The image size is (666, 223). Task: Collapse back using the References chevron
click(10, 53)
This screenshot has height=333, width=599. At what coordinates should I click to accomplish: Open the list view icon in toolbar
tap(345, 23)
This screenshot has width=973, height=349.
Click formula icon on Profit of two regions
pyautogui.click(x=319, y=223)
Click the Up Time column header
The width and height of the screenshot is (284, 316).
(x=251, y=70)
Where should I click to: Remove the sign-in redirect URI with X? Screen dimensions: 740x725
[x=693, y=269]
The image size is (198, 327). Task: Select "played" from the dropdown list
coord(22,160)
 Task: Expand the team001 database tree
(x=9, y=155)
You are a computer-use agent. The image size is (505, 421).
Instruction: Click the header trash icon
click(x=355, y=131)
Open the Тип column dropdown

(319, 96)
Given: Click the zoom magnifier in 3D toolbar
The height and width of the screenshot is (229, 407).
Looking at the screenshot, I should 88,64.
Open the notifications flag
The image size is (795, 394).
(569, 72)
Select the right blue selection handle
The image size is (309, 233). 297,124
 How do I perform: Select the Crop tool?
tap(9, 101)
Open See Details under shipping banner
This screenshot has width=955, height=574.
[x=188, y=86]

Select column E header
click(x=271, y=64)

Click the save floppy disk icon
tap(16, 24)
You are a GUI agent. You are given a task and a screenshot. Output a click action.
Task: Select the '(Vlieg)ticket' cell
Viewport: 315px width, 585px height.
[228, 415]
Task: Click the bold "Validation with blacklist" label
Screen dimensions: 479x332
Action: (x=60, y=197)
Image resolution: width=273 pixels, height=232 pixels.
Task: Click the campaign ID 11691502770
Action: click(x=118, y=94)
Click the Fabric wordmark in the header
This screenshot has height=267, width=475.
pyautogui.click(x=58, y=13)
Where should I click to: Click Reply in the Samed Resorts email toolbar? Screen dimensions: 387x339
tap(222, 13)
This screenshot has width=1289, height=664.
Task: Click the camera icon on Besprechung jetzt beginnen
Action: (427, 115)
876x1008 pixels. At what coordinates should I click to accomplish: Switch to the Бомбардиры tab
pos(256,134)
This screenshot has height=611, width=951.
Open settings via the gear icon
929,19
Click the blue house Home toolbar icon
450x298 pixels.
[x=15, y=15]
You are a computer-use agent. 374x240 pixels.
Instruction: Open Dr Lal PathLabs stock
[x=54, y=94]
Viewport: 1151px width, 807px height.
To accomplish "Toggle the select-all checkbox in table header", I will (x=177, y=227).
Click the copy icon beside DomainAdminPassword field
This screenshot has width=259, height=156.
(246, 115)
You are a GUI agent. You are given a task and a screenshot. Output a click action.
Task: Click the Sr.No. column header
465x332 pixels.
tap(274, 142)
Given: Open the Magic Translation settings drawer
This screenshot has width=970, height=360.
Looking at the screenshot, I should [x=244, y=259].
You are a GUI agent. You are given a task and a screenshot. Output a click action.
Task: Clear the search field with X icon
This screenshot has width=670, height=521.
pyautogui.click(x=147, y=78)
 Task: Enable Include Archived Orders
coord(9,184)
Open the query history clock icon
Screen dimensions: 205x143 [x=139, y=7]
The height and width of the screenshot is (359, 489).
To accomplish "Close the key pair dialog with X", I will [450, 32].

What is needed ▸ Every line of the data above belongs in the answer, unchanged.

Task answer ▸
The image size is (666, 223). Task: Collapse back using the References chevron
click(10, 53)
This screenshot has height=333, width=599. At what coordinates should I click to accomplish: Open the list view icon in toolbar
tap(345, 23)
This screenshot has width=973, height=349.
Click formula icon on Profit of two regions
pyautogui.click(x=319, y=223)
Click the Up Time column header
The width and height of the screenshot is (284, 316).
(x=251, y=70)
Where should I click to: Remove the sign-in redirect URI with X? Screen dimensions: 740x725
[x=693, y=269]
The image size is (198, 327). Task: Select "played" from the dropdown list
coord(22,160)
 Task: Expand the team001 database tree
(x=9, y=155)
You are a computer-use agent. The image size is (505, 421).
Instruction: Click the header trash icon
click(x=355, y=131)
Open the Тип column dropdown

(319, 96)
Given: Click the zoom magnifier in 3D toolbar
The height and width of the screenshot is (229, 407).
Looking at the screenshot, I should 88,64.
Open the notifications flag
The image size is (795, 394).
(569, 72)
Select the right blue selection handle
The image size is (309, 233). 297,124
 How do I perform: Select the Crop tool?
tap(9, 101)
Open See Details under shipping banner
This screenshot has width=955, height=574.
[x=188, y=86]

Select column E header
click(x=271, y=64)

Click the save floppy disk icon
tap(16, 24)
You are a GUI agent. You are given a task and a screenshot. Output a click action.
Task: Select the '(Vlieg)ticket' cell
Viewport: 315px width, 585px height.
[228, 415]
Task: Click the bold "Validation with blacklist" label
Screen dimensions: 479x332
Action: (x=60, y=197)
Image resolution: width=273 pixels, height=232 pixels.
Task: Click the campaign ID 11691502770
Action: click(x=118, y=94)
Click the Fabric wordmark in the header
This screenshot has height=267, width=475.
pyautogui.click(x=58, y=13)
Where should I click to: Click Reply in the Samed Resorts email toolbar? Screen dimensions: 387x339
tap(222, 13)
This screenshot has width=1289, height=664.
Task: Click the camera icon on Besprechung jetzt beginnen
Action: (427, 115)
876x1008 pixels. At what coordinates should I click to accomplish: Switch to the Бомбардиры tab
pos(256,134)
This screenshot has height=611, width=951.
Open settings via the gear icon
929,19
Click the blue house Home toolbar icon
450x298 pixels.
[x=15, y=15]
You are a computer-use agent. 374x240 pixels.
Instruction: Open Dr Lal PathLabs stock
[x=54, y=94]
Viewport: 1151px width, 807px height.
To accomplish "Toggle the select-all checkbox in table header", I will (x=177, y=227).
Click the copy icon beside DomainAdminPassword field
This screenshot has width=259, height=156.
(246, 115)
You are a GUI agent. You are given a task and a screenshot. Output a click action.
Task: Click the Sr.No. column header
465x332 pixels.
tap(274, 142)
Given: Open the Magic Translation settings drawer
This screenshot has width=970, height=360.
Looking at the screenshot, I should [x=244, y=259].
You are a GUI agent. You are given a task and a screenshot. Output a click action.
Task: Clear the search field with X icon
This screenshot has width=670, height=521.
pyautogui.click(x=147, y=78)
 Task: Enable Include Archived Orders
coord(9,184)
Open the query history clock icon
Screen dimensions: 205x143 [x=139, y=7]
The height and width of the screenshot is (359, 489).
To accomplish "Close the key pair dialog with X", I will [450, 32].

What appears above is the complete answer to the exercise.